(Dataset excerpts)
......
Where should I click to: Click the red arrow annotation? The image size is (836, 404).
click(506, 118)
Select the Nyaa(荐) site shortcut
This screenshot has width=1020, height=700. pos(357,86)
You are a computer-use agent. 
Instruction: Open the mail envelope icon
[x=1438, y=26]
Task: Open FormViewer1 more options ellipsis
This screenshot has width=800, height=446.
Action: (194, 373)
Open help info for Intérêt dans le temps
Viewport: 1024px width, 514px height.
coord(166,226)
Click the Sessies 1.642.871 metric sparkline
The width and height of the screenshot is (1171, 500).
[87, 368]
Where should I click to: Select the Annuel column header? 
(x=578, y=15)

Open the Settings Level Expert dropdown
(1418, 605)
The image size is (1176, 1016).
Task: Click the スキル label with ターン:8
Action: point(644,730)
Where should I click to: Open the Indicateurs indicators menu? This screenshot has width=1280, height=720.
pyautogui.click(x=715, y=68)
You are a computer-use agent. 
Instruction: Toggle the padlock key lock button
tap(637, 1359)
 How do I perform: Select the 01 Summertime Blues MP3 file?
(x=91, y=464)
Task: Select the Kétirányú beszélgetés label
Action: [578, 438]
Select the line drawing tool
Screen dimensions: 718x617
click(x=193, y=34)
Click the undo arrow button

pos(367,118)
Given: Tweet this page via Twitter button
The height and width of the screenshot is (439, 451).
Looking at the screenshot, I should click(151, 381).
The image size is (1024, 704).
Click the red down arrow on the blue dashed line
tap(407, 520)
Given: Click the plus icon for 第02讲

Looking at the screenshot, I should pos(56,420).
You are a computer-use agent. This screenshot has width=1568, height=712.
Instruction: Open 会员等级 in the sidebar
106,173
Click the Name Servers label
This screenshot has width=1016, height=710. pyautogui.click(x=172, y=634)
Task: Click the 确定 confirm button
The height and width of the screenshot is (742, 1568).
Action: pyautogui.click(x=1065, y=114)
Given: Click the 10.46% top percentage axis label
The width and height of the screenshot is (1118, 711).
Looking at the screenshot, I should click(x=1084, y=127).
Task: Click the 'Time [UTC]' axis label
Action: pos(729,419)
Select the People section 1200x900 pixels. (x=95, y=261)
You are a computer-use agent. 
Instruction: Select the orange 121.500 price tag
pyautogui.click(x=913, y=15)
......
Work instruction
Using the data above, reproduce exactly the lines between those holding "Instruction: Toggle the" and "Given: Tweet this page via Twitter button", inclusive, and no others.

The completed task
Instruction: Toggle the padlock key lock button
tap(637, 1359)
 How do I perform: Select the 01 Summertime Blues MP3 file?
(x=91, y=464)
Task: Select the Kétirányú beszélgetés label
Action: [578, 438]
Select the line drawing tool
Screen dimensions: 718x617
click(x=193, y=34)
Click the undo arrow button

pos(367,118)
Given: Tweet this page via Twitter button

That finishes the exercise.